Friday, February 21, 2014

BUILDING ANTICIPATION IN YOUR STORY


A story is more than a series of events tied together or slapping a pat ending on the work and calling it a book. There has to be continuity and a reason for events and the reader has to be with you and with your characters to be satisfied. We have to prime and keep them involved enough to continue turning those pages. 
Professional editor, Beth Hill, talks about the importance of building anticipation in our readers so they want to know what happens next. 
Beth's blog, The Editor's blog, is listed as one of the 50 best blogs by and for editors (by Online Universities.com).  

When readers anticipate that something is going to happen to characters they've  come to know, come to like and maybe admire—whether or not they know for sure what that something is—those readers get involved and stay involved in a story. So anticipation is an emotion you want to induce in the reader.
As a writer, you have to be the one to fold in that sense of anticipation.
So how do you set up anticipation for the ending? You build it into every chapter and scene.
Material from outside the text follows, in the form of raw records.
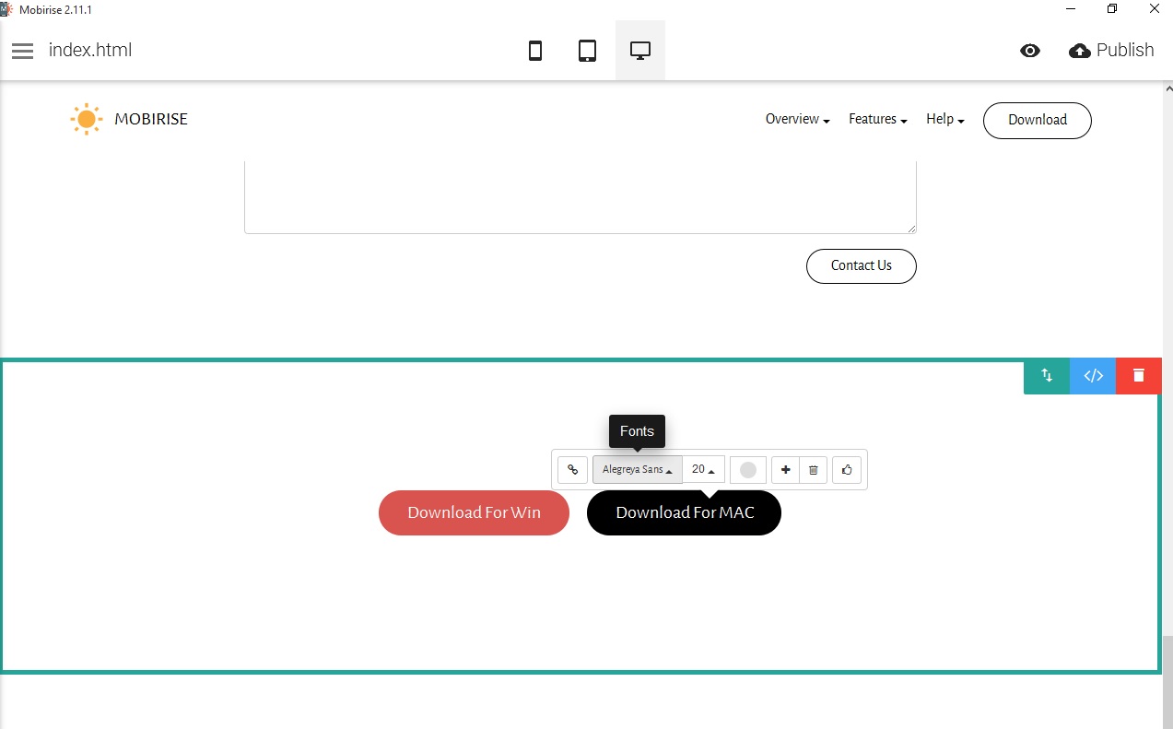Add a new button with the plus icon
Screen dimensions: 1173x729
(784, 469)
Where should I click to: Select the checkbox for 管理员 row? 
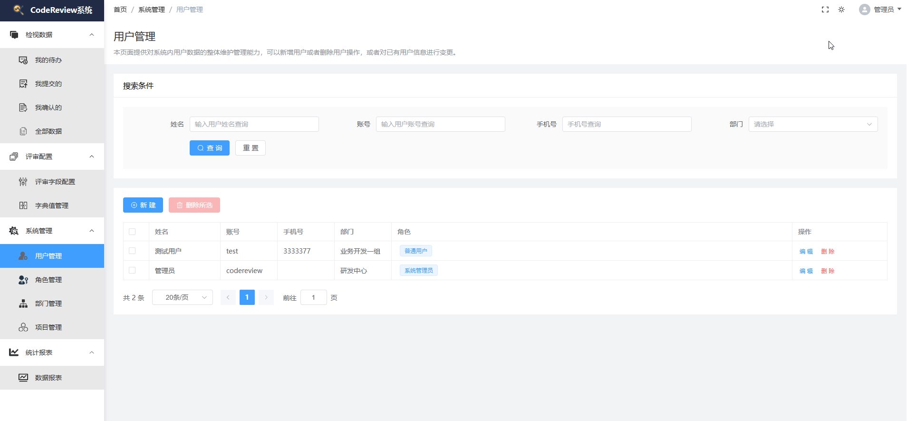point(132,270)
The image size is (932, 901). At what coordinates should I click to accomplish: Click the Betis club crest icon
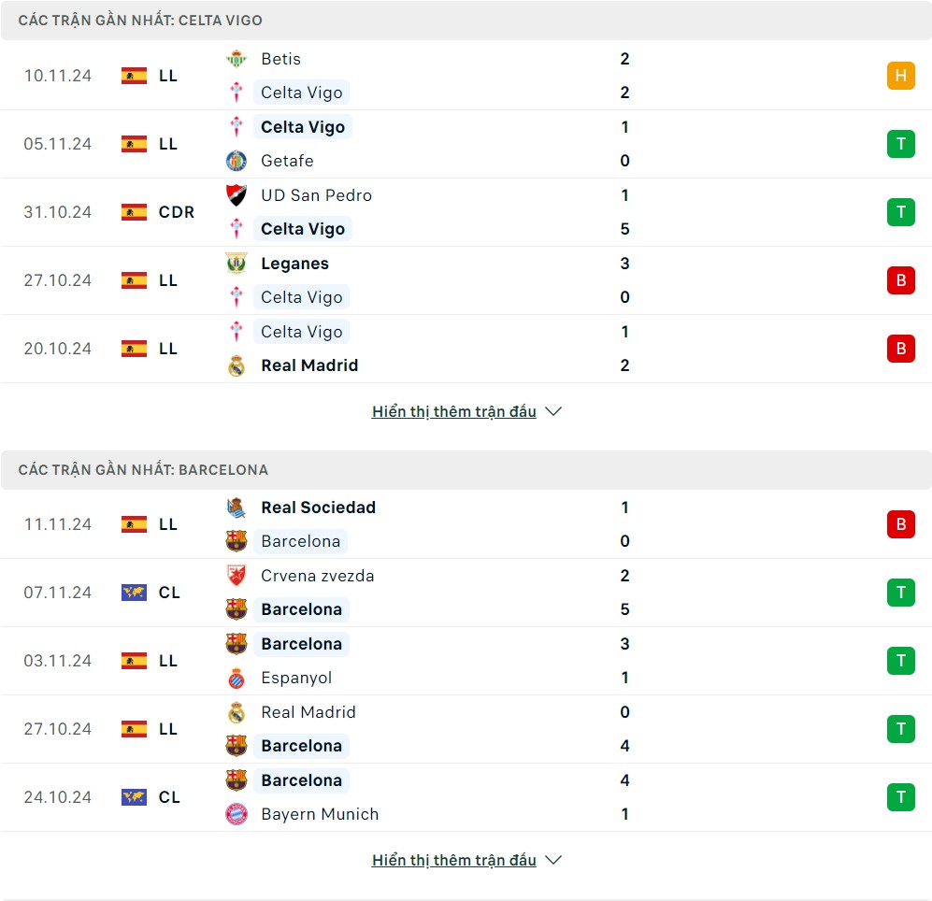click(x=236, y=59)
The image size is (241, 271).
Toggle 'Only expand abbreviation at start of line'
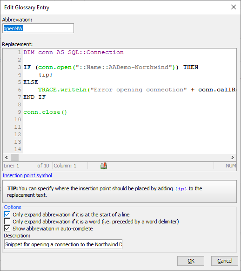click(x=7, y=215)
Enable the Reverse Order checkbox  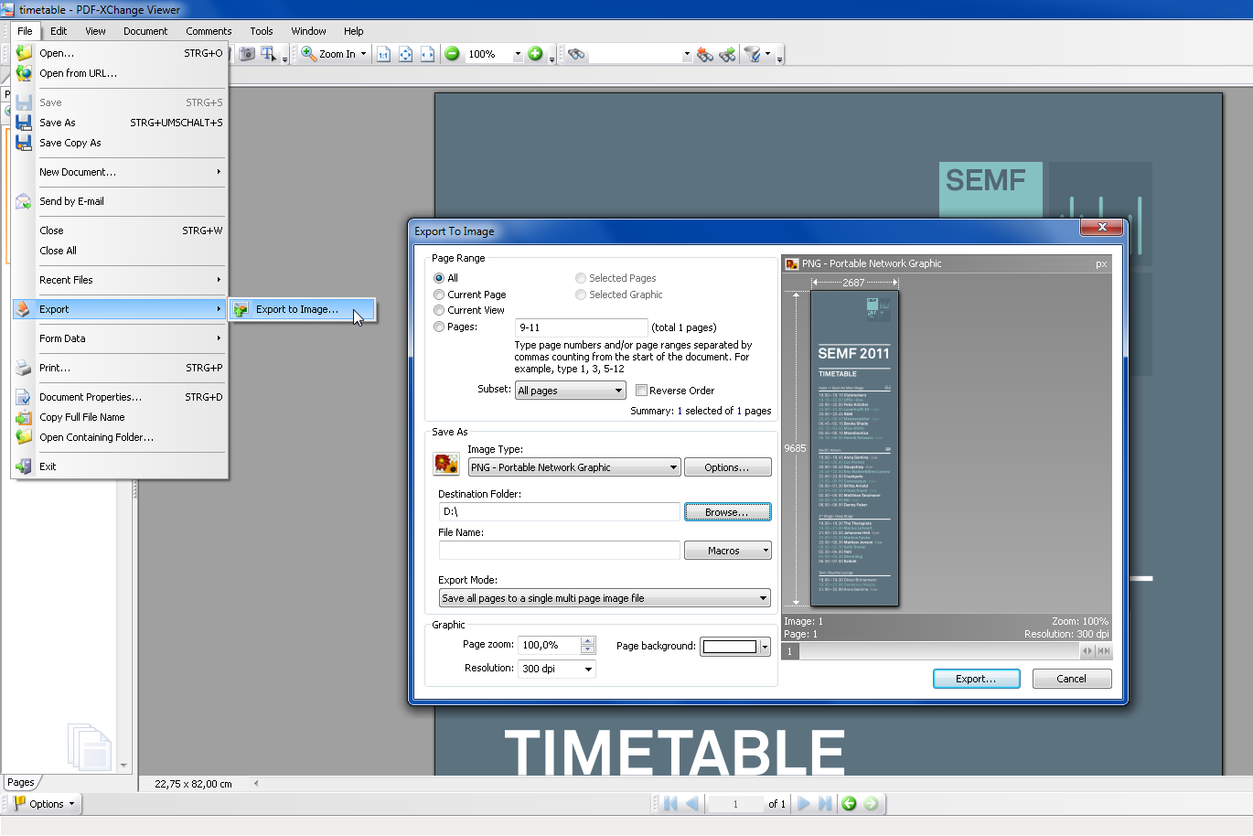641,391
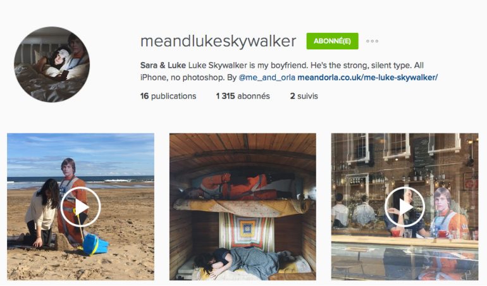487x286 pixels.
Task: Play the beach video post
Action: (80, 207)
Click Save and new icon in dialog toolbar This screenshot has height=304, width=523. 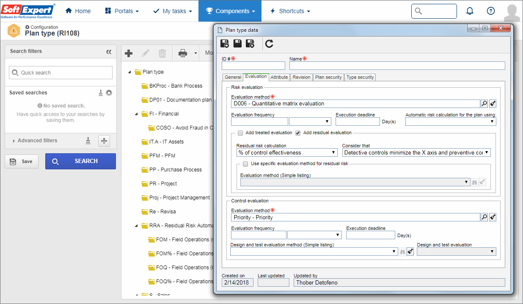click(225, 43)
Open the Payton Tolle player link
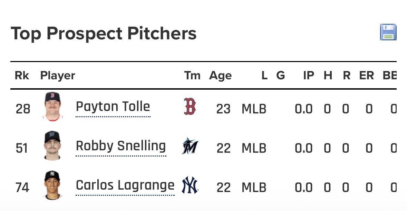This screenshot has height=211, width=407. [113, 107]
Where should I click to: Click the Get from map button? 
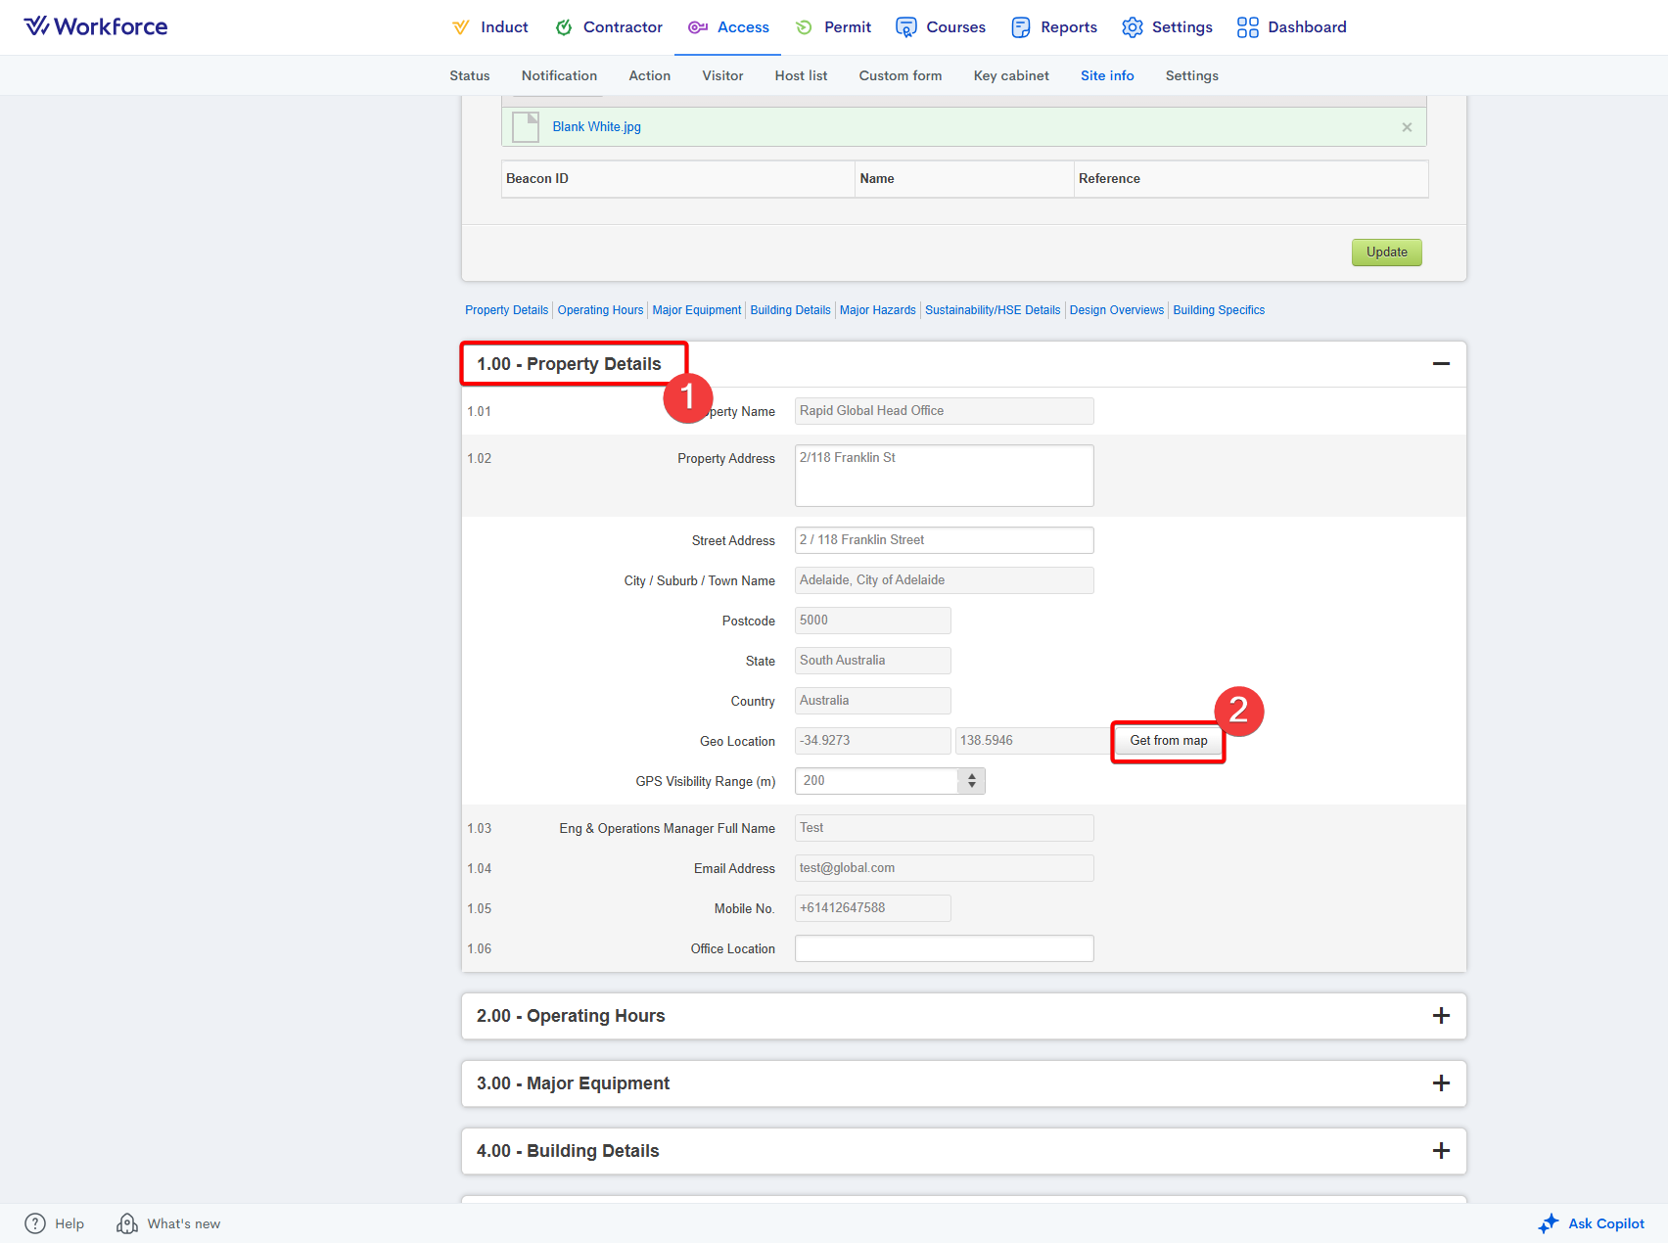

Ways To Build Anticipation

~  Set a clock ticking or a calendar’s pages turning—indicate a time or occasion by which the main character must succeed at his tasks in order to save whatever needs saving . . . the world or his child or his marriage. Periodically remind readers of the clicking clock and/or keep the calendar pages turning visibly—keep readers aware of the passage of time. 
~  Hint at possible outcomes and indicate what could happen if certain acts are not completed. 
~  Show negative outcomes for small infractions of the rules (stated or implied) so that character and readers anticipate even worse outcomes for large infractions. 
~  Connect events so that one leads inexorably to the next. Show those connections. Have readers anticipate even more connections because they've seen how events are linked, how events lead to particular outcomes. 
~  Set into motion a chain of events that cannot be stopped or slowed. 
~  Introduce inevitability—one circumstance, if it comes to pass, will inevitably produce the next. 
~  Show characters fighting with everything they have to stop or derail the inevitable. Show the cost characters pay for fighting against a certain happening or event. Show the toll it takes. Make the anticipated outcome have an effect on the story’s current events even as they unfold. 
~  Give characters new resolve as the story marches on—give characters reasons to keep going. Give characters new tools to use in the fight. Show a character’s inner strength coming out as the story heads toward the end. 
~  Don’t let characters go too long without thinking or talking about a future they are trying to head off or the one they are trying to create. Show characters planning for a future after the anticipated big moment. Show them planning celebrations of success as well as future battle campaigns in case they fail. Keep characters aware of the future—through dialogue or actions or thoughts—so that readers are also aware and anticipating. 
~  Show a character’s emotions when his actions bring the unwanted showdown closer. Conversely, show a character’s relief when he does something to delay the feared ending. Keep characters emotionally involved in anticipated outcomes so that readers will likewise be emotionally invested. 
~  Introduce surprises, both positive and negative, to keep characters off balance, to make them have to recalculate possible end scenarios and re-evaluate their commitment. This will keep readers aware of the end the characters anticipate. 
The point is to set up anticipation and maybe even dread in both characters and readers. Keep them pushing toward or pulling away from those outcomes. Make possible consequences drive action and response.
You can always change either the climax or the story events so that the two truly match—you can’t produce a climax or ending that you didn't build toward. Sure, you can tack on the ending that you want, but if you didn't create anticipation for that ending, the reader won’t believe in your story’s conclusion; you've got to have a setup that matches the end.
But endings should come naturally out of the elements that you mixed into the story.
Include anticipation in your writing so that readers have reasons to stay involved and turning pages.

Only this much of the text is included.